▶ _How to complete this task_: For this exercise, the lines from the one with "This might take" through the final line of the data below are to be transcribed exactly, and pictures are to be skipped.

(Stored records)
------------------------------------------------------------------------
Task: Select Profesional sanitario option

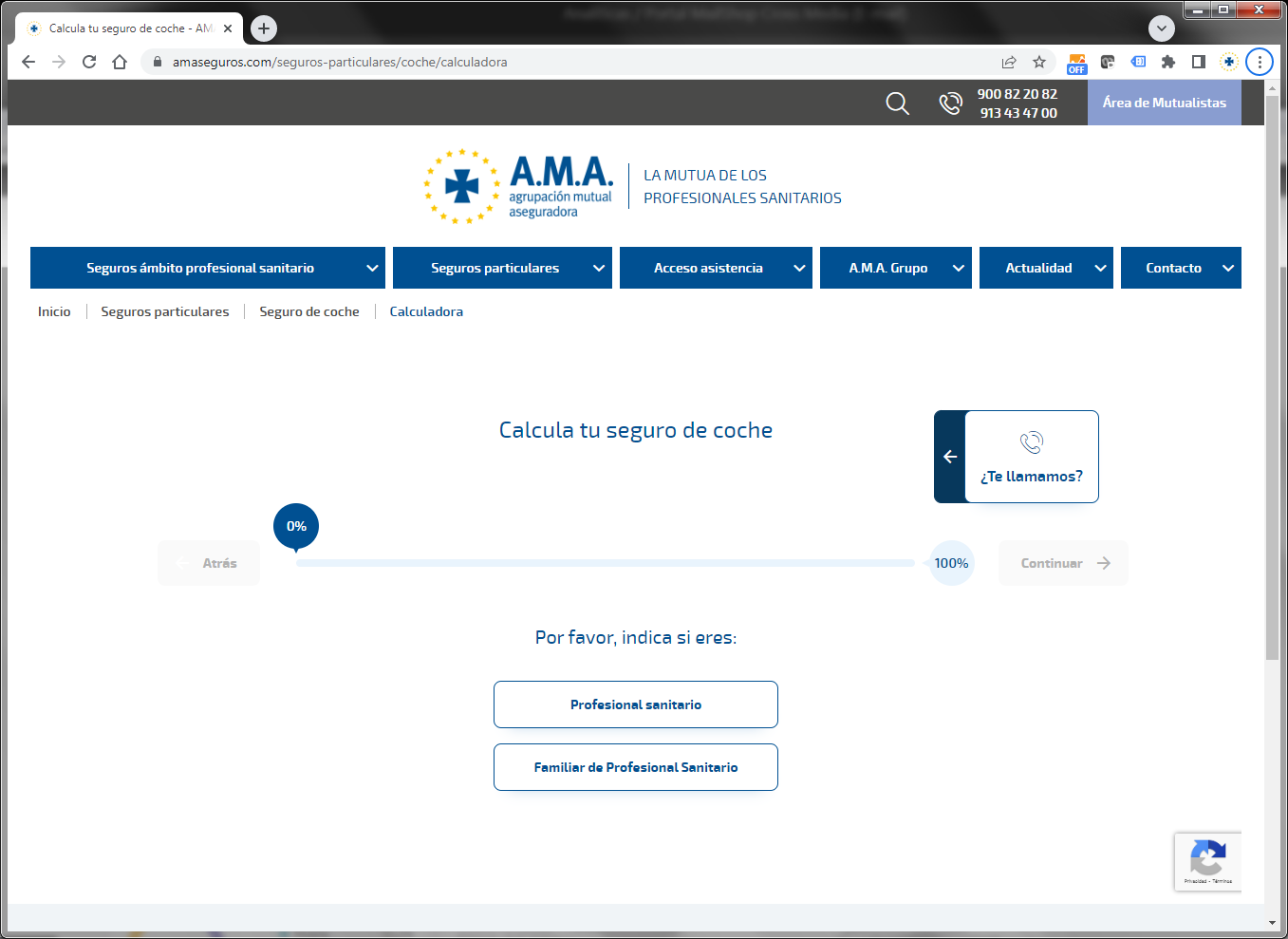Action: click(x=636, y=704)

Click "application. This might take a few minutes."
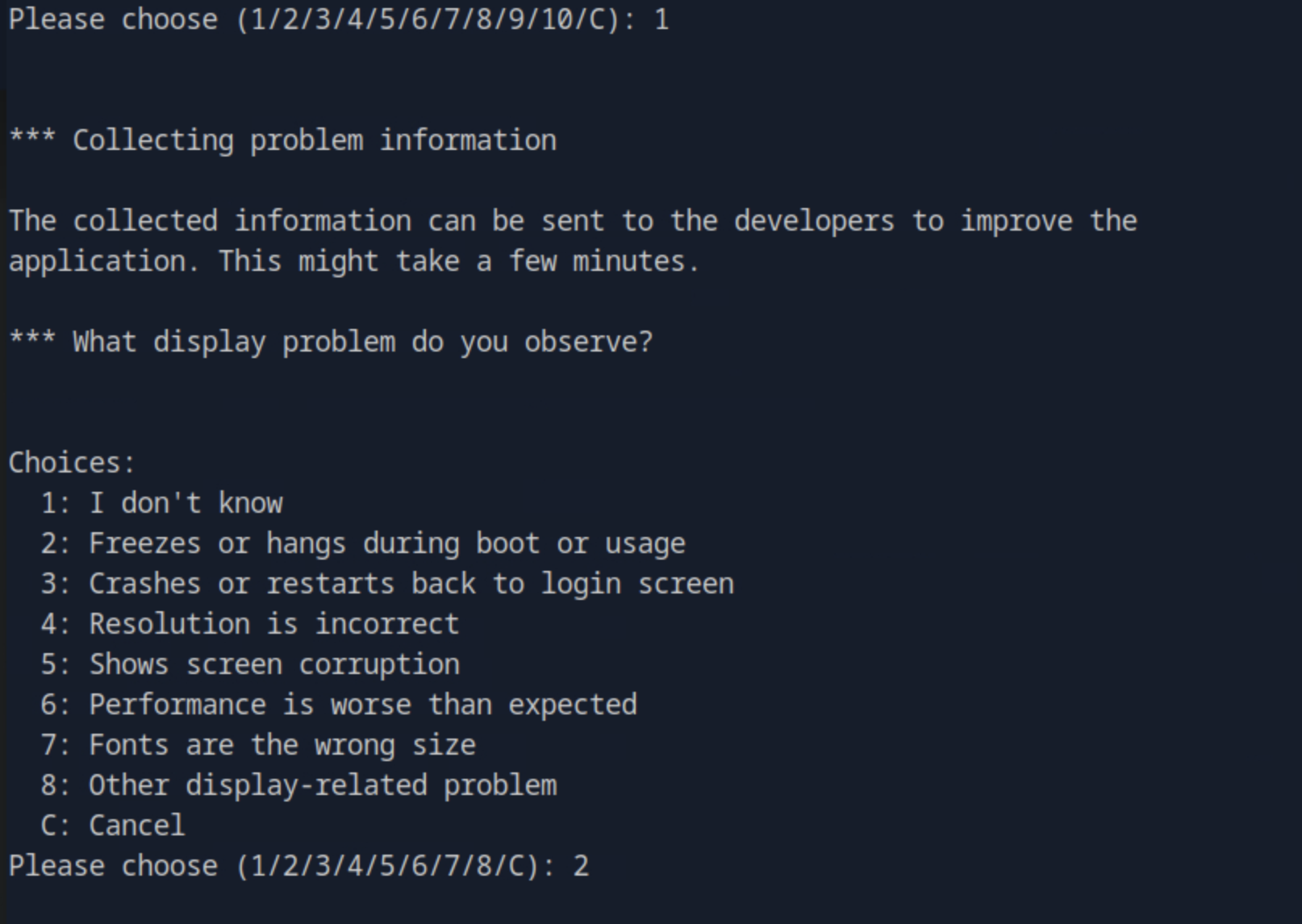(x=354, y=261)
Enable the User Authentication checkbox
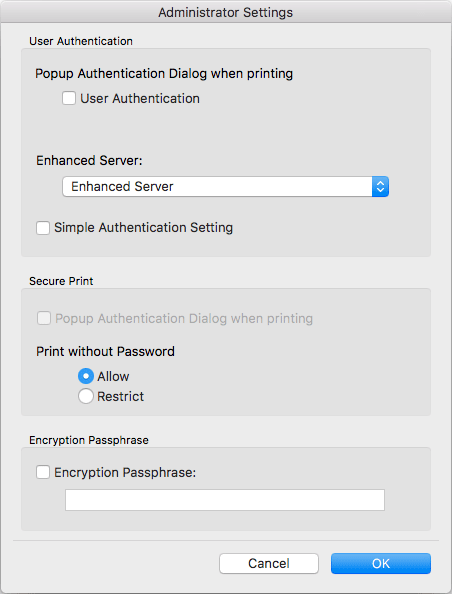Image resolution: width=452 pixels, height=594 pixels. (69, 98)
------------------------------------------------------------------------
▶ _Result of this exercise_:
Click "application. This might take a few minutes."
(x=354, y=261)
Enable the User Authentication checkbox
Image resolution: width=452 pixels, height=594 pixels. (69, 98)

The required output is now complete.